Swimming unfathomable lengths in open water
Mary Gorski has skied the American Birkebeiner, finished the Ironman Hawaii and run the 135-mile Badwater Ultra through Death Valley, in temperatures topping 120 degrees.
She's able to push herself step after step for well beyond 24 hours; yet it's the athletic feats of her friend, Melodee Nugent, she finds "unfathomable."
Nugent swims, and not in the short bursts of Michael Phelps or Missy Franklin. She swims miles, more than two-dozen of them in her latest race, the inaugural Extreme North Dakota Watersports Endurance Test.
The 45-year-old mother of three from Mukwonago was one of a dozen competitors who ignored the adage "people don't swim in the Red River" and completed the 27-mile course from Grand Forks, N.D., to Oslo, Minn.
For nine hours and 23 minutes, Nugent saw little but trees along the shore, murky water and her escorts in a canoe. Immersed with music from an MP3, in her own cocoon of effort, she extended herself to another realm of ultra athletics.
Humble, unassuming and focused, Nugent talks matter-of-factly about her achievements. Gorski lends the gushing perspective.
"Swimming is a wonderful sport, but endurance swimming of the magnitude that Melodee takes on is an incredible mental and physical effort," Gorski said. "It is a sport for someone who really has to be comfortable with herself because that is primarily who she is with during her competition.
"As someone who has prepared for running events like Badwater in Death Valley, I have an understanding of the physical and mental commitment needed for a 27-mile swim, but the idea of doing one is beyond me."
At one time, it would have seemed beyond Nugent, as well.
At Greendale High School, she swam the 100-meter butterfly and backstroke. After she married in 1993, she returned to the pool for exercise, and swam laps in the pool at the Southwest YMCA in Greenfield.
The masters swim group there introduced her to open water swimming and a one-mile race in Lake Amy Belle, near Hubertus.
Like a runner emboldened by their first 5k, Nugent stroked for more: a five-mile race in Lake Minnetonka led to the eight-mile Swim 4 Freedom in Lake Geneva, then the 15.5-mile US Masters National Championship in Morse Reservoir in Indiana, and last month, the END-WET in North Dakota.
Now, she views a three-mile race as "kind of short.'
"I'm not competitive," Nugent said, ignoring her victories and third-place finish in North Dakota. "It's more for myself. My first goal is to finish, then to place in the middle of the pack. I like the challenge."
To prepare for the Red River race, Nugent swam nearly 170 miles in June. Every weekday, starting at 4 a.m., she turned laps for three hours in the pool at the Wisconsin Athletic Club, before going to work as a biostatistician in the Department of Pediatrics at the Medical College of Wisconsin. One Saturday morning, she looped around Little Muskego Lake for six hours, pulling an orange buoy and amusing anglers.
Swimming provides Nugent with her alone time, away from the activities of her children and the data of pediatric medicine. It's also the outlet for her need for routine, and a source of accomplishment.
"She's a very focused, motivated person," said her husband, Mike. "When she sets her mind to do something, she does it.
"She's not like blood-and-guts. She's very calm. It's like she's walking in the park. She doesn't go fast then slow. It's a constant speed."

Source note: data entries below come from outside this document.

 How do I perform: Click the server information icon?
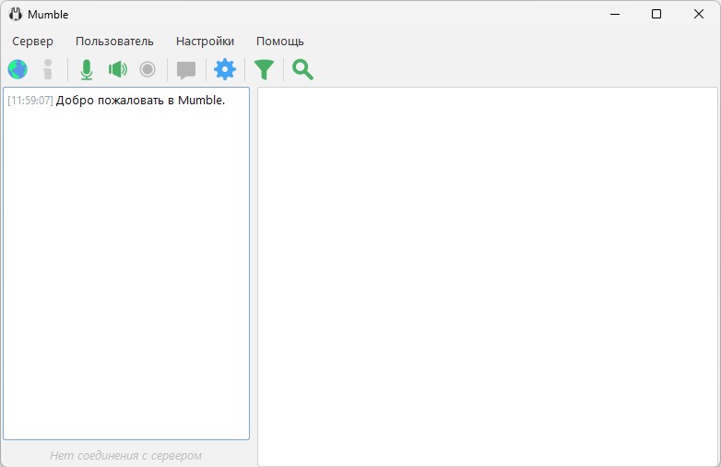48,69
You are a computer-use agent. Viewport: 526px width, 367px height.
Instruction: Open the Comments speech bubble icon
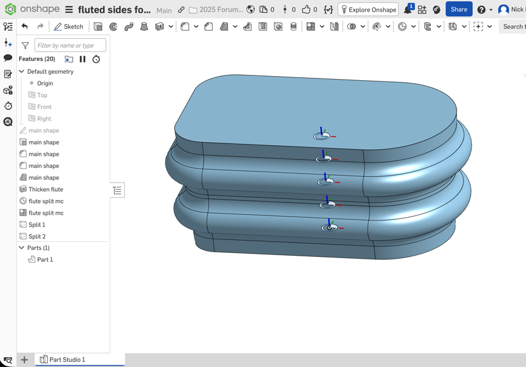pyautogui.click(x=8, y=58)
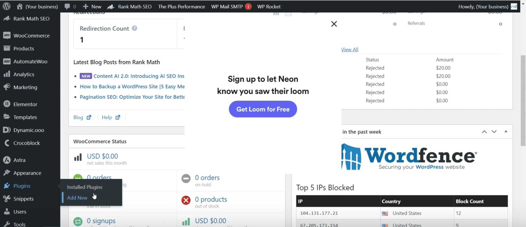
Task: Open Installed Plugins submenu entry
Action: tap(85, 187)
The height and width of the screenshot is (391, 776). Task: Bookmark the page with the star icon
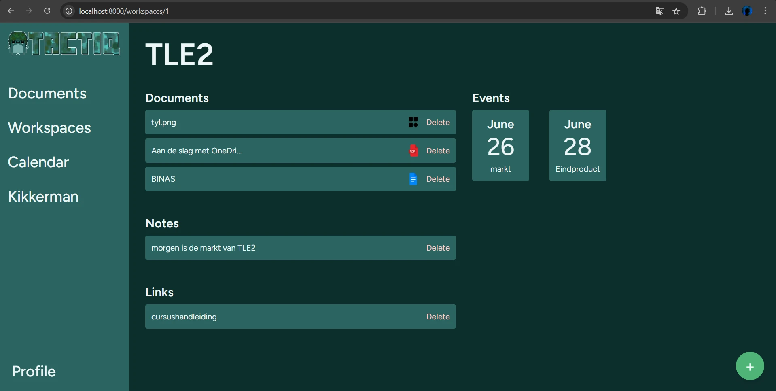click(x=676, y=11)
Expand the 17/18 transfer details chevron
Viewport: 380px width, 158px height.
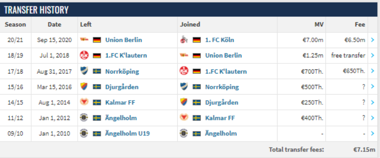(x=373, y=71)
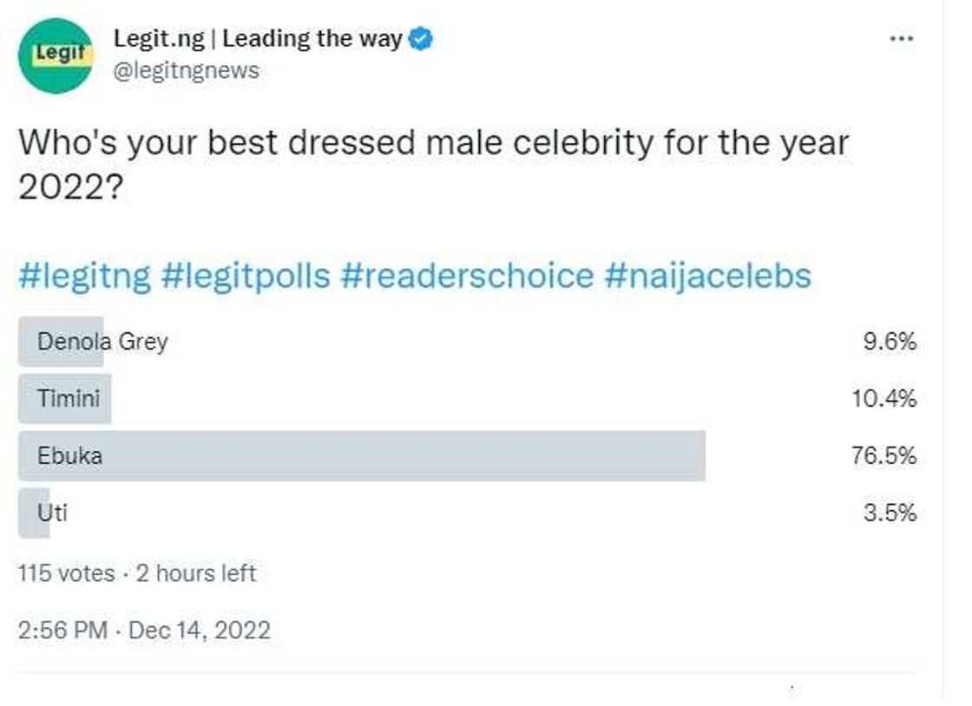Screen dimensions: 972x706
Task: Select the Ebuka poll option
Action: [69, 455]
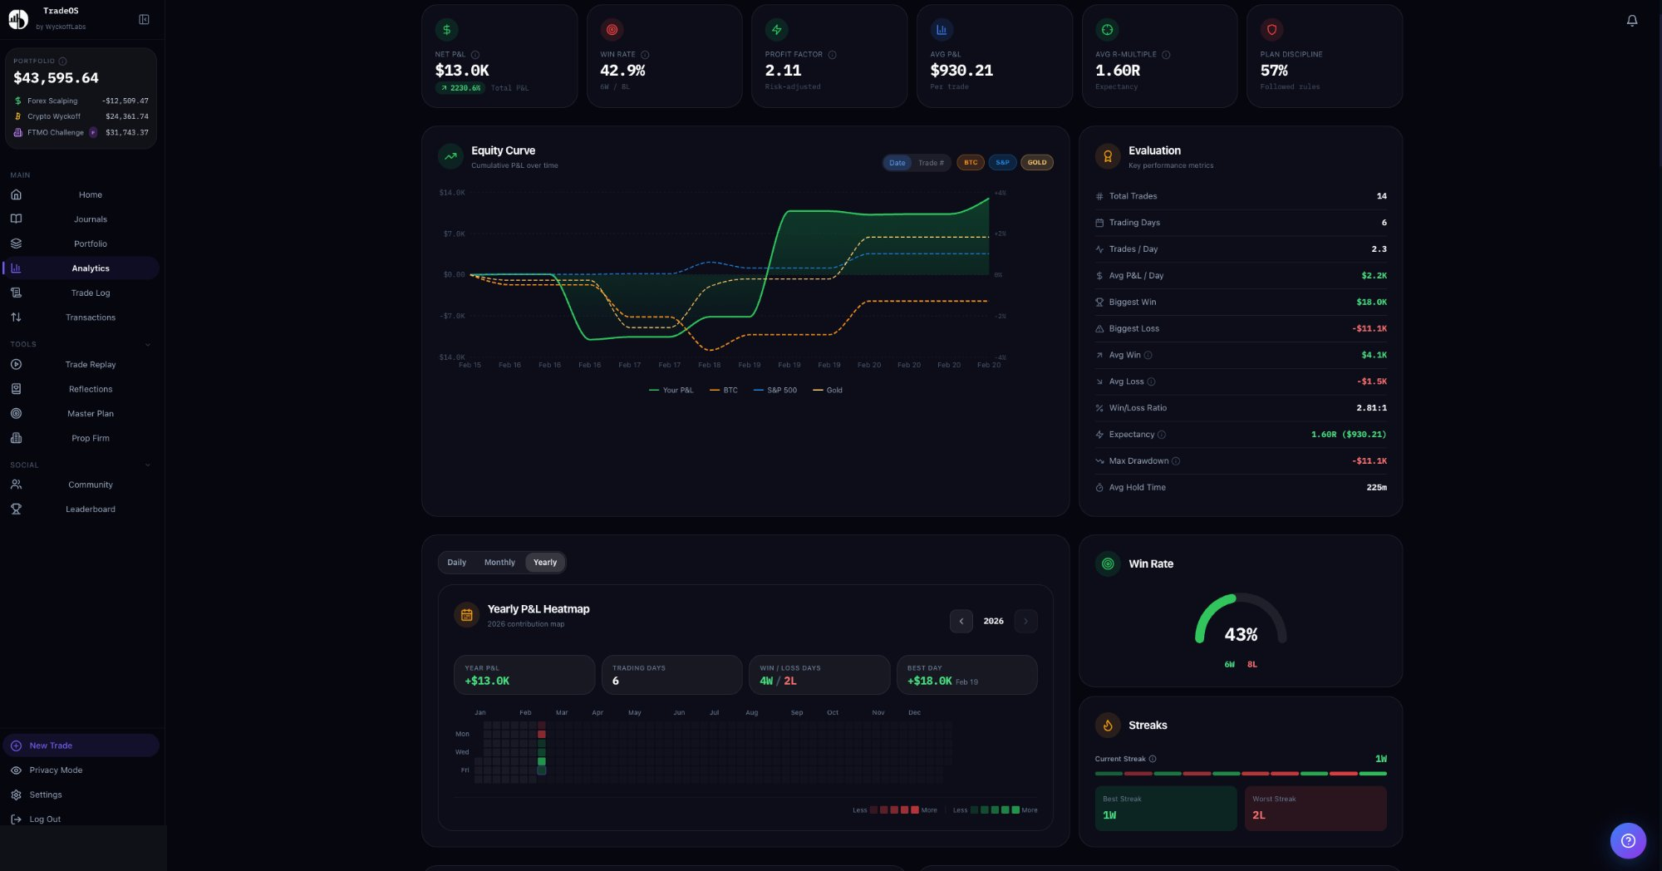The image size is (1662, 871).
Task: Select the Feb 19 best day heatmap cell
Action: click(x=542, y=760)
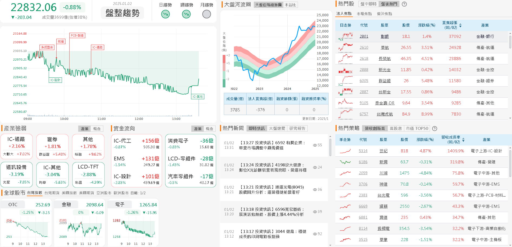Image resolution: width=512 pixels, height=247 pixels.
Task: Switch river chart to 本益比
Action: point(290,5)
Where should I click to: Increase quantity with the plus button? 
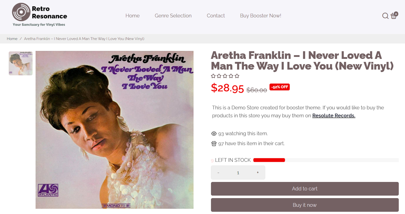tap(258, 173)
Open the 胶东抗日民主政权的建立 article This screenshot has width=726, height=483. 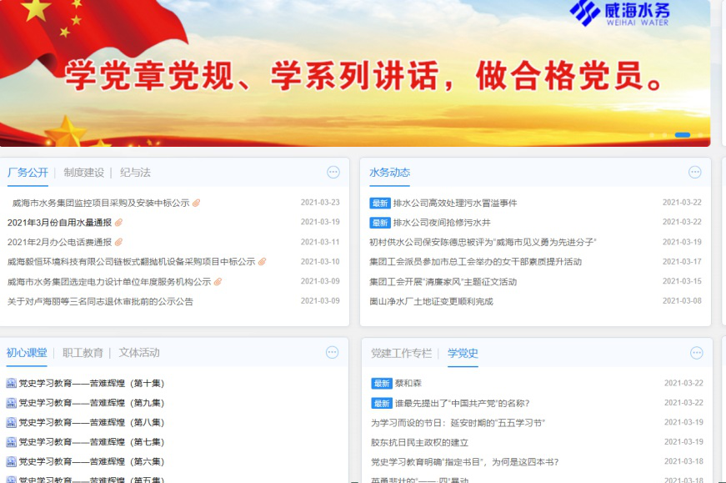(419, 442)
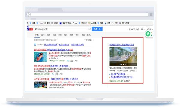
Task: Open the 安全中心 paw bookmark
Action: pos(61,23)
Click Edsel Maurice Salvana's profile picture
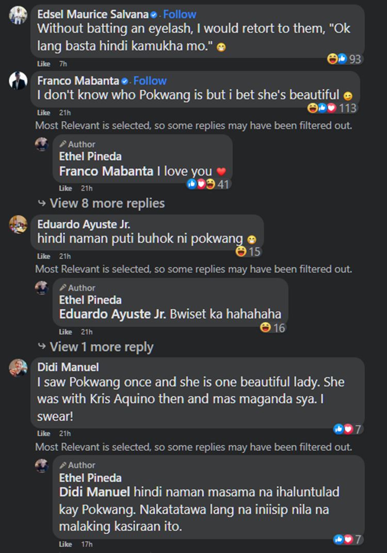Viewport: 387px width, 553px height. [x=19, y=15]
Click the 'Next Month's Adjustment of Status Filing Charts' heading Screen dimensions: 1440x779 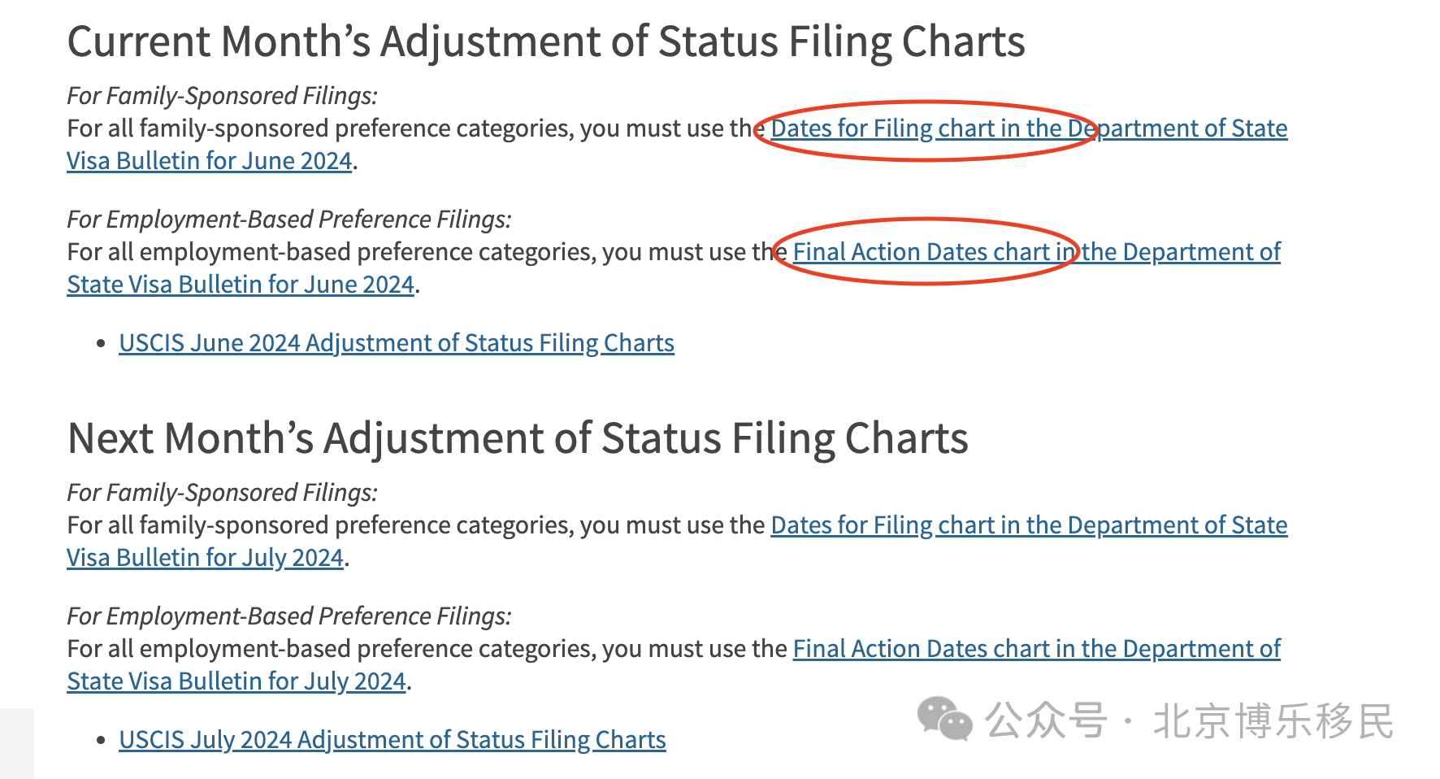click(x=518, y=439)
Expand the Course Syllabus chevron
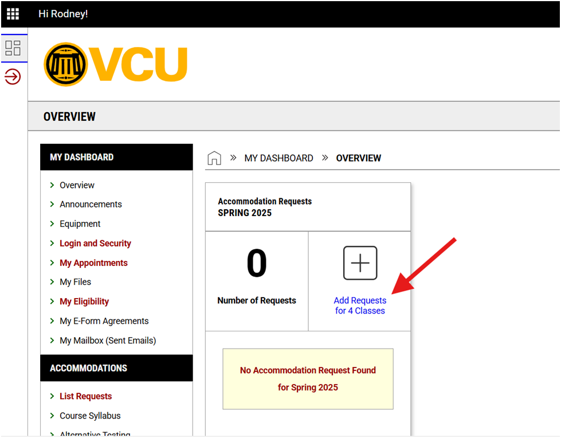561x438 pixels. pos(52,416)
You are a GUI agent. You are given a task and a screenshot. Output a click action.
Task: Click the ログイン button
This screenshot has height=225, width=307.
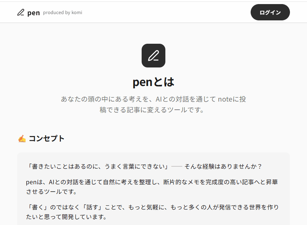tap(270, 12)
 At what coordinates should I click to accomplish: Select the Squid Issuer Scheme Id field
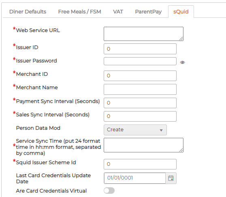(x=140, y=164)
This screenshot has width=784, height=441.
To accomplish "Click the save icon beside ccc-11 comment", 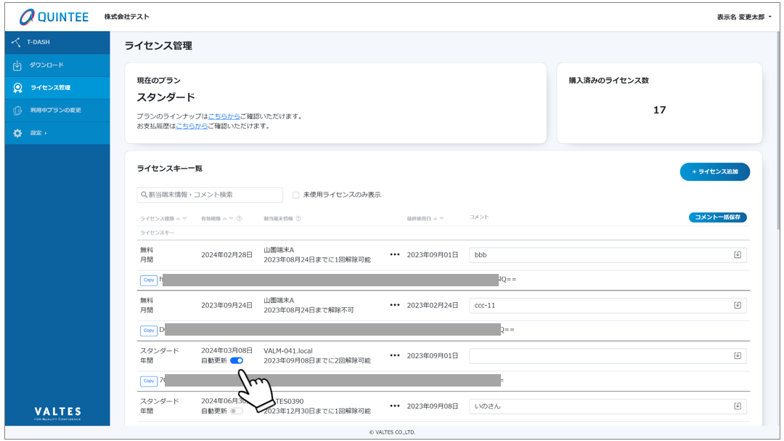I will point(738,305).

Over the miles down the Red River, Nugent worked primarily with her arms, and her mind. As the finish neared but seemed far too distant, she began to count her strokes, then calculated miles based on the music: six songs equaled 30 minutes, which equaled a mile.
She rested every half-hour and refueled with gulps of Infinit sports drink, a customized mix of carbohydrates, electrolytes and caffeine.
Finally, the Oslo water tower broke the endless line of trees.
"I am absolutely proud of her," Mike Nugent said. "Less than 1% of the population on earth can do something like this. There are superstar athletes she could swim circles around.
"To her, it's matter-of-fact. This is what I do. She's really motivated.
"I thought the motivation was the 15-mile swim last year, but I was wrong, it was the 27-mile swim this year."